Look below for the line that contains "Go to next page", then copy it and each following line exactly, through and including the line that contains "Given: Select ic_baseline_zoom_in_24.xml file".

▶ Data listing
Start of Block

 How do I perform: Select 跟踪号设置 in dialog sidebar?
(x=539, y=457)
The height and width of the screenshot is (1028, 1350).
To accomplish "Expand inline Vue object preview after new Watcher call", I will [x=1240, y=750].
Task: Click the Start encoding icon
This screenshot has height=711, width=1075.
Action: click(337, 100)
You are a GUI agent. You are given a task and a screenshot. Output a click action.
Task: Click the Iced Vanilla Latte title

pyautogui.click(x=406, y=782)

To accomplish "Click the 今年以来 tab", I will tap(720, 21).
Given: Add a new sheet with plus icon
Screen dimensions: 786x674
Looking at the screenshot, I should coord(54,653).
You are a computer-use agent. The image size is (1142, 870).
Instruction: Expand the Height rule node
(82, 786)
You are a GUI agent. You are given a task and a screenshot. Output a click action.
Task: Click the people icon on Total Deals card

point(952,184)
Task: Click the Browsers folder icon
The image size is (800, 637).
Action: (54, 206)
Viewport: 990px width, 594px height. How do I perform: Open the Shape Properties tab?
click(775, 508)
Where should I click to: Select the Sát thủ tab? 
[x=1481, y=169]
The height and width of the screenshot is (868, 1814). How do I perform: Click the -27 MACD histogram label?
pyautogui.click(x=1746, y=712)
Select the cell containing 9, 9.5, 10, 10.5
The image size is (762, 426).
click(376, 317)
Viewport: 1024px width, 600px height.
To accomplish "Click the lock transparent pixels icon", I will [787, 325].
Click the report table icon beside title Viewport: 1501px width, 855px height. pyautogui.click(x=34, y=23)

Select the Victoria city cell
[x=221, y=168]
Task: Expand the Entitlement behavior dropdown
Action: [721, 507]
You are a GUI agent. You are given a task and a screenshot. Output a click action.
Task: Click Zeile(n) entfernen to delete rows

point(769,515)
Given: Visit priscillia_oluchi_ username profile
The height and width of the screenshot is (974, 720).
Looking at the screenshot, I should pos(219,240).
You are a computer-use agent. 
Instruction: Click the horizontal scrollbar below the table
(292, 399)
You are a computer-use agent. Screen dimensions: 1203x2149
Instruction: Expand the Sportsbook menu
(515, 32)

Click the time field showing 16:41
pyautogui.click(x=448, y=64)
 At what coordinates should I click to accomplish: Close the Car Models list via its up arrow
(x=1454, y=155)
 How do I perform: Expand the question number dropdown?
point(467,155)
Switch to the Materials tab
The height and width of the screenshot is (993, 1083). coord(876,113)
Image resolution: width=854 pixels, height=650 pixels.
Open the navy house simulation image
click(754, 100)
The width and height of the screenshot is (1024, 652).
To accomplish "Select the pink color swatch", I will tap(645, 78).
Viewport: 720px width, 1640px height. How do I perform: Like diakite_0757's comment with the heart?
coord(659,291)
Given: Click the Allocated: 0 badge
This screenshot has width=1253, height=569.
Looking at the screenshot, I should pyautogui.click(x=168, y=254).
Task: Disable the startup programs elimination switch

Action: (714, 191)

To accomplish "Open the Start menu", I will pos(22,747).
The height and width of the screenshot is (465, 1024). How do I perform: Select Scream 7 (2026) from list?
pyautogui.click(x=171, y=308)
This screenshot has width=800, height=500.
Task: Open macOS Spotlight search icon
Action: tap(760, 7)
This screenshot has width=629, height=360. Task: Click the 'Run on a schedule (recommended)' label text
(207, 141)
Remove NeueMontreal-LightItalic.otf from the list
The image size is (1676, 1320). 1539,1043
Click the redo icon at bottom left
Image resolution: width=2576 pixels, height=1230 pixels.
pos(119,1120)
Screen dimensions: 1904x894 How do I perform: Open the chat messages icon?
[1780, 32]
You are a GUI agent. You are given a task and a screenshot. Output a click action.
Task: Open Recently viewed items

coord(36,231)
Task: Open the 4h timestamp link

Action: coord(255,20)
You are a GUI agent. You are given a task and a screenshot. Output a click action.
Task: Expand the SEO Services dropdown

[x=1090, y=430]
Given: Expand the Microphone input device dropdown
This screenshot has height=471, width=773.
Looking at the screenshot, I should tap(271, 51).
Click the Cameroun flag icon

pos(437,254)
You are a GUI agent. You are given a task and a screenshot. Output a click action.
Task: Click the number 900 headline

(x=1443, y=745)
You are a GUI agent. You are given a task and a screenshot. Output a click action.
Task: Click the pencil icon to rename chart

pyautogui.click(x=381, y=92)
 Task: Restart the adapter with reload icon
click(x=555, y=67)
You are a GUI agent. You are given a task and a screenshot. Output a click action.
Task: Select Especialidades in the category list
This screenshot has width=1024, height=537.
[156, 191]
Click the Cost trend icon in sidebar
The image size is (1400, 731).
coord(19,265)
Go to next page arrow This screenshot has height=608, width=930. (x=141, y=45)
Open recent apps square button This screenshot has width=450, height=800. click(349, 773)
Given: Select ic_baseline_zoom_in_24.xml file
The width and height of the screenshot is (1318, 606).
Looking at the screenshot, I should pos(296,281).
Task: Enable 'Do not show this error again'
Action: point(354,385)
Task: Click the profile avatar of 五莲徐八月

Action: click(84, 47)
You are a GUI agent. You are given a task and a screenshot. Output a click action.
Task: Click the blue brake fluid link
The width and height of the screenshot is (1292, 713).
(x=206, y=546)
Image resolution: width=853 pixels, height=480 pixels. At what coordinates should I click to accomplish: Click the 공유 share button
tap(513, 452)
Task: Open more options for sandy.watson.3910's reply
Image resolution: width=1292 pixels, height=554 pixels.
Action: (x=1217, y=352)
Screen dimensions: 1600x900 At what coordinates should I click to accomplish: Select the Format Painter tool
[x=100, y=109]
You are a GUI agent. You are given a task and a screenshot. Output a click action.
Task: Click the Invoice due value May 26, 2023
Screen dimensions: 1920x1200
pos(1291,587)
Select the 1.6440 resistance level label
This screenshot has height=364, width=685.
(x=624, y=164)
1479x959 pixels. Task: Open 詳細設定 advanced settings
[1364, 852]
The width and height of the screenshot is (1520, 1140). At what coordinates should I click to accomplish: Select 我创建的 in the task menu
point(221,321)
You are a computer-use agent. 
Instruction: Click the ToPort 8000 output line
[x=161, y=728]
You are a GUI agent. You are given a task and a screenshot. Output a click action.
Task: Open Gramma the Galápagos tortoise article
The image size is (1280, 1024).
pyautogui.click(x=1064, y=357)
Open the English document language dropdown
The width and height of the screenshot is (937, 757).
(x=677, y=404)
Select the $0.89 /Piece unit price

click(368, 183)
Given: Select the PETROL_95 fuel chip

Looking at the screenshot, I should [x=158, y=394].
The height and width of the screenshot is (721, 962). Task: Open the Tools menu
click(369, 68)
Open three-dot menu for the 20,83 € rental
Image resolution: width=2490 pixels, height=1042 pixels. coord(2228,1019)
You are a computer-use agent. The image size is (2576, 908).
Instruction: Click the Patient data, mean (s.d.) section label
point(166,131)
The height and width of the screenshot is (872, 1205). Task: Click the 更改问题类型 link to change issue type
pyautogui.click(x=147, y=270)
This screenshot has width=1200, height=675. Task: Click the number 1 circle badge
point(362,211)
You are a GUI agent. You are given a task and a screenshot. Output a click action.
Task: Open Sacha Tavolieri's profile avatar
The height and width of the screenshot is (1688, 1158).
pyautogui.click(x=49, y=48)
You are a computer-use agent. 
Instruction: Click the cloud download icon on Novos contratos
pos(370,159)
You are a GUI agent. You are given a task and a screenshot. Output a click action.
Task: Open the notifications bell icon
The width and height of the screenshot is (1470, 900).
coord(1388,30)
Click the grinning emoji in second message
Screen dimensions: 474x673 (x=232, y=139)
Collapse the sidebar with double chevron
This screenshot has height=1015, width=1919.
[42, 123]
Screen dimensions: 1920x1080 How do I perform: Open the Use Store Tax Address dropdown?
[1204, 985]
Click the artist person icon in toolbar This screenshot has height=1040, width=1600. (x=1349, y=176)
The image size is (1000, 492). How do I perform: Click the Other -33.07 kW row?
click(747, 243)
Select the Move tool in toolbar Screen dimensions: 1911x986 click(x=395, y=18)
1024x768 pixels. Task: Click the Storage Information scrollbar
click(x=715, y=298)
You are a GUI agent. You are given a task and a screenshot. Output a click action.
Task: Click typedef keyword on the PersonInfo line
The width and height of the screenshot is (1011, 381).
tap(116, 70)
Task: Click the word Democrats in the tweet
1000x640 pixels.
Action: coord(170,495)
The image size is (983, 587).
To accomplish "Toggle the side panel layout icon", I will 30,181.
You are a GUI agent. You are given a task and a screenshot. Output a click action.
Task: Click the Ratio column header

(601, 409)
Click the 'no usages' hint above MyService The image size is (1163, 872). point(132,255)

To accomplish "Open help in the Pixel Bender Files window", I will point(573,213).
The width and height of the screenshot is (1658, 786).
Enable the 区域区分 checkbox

End of Block

▶ Result of the exercise
Go to next page arrow This screenshot has height=608, width=930. (x=141, y=45)
Open recent apps square button This screenshot has width=450, height=800. click(349, 773)
Given: Select ic_baseline_zoom_in_24.xml file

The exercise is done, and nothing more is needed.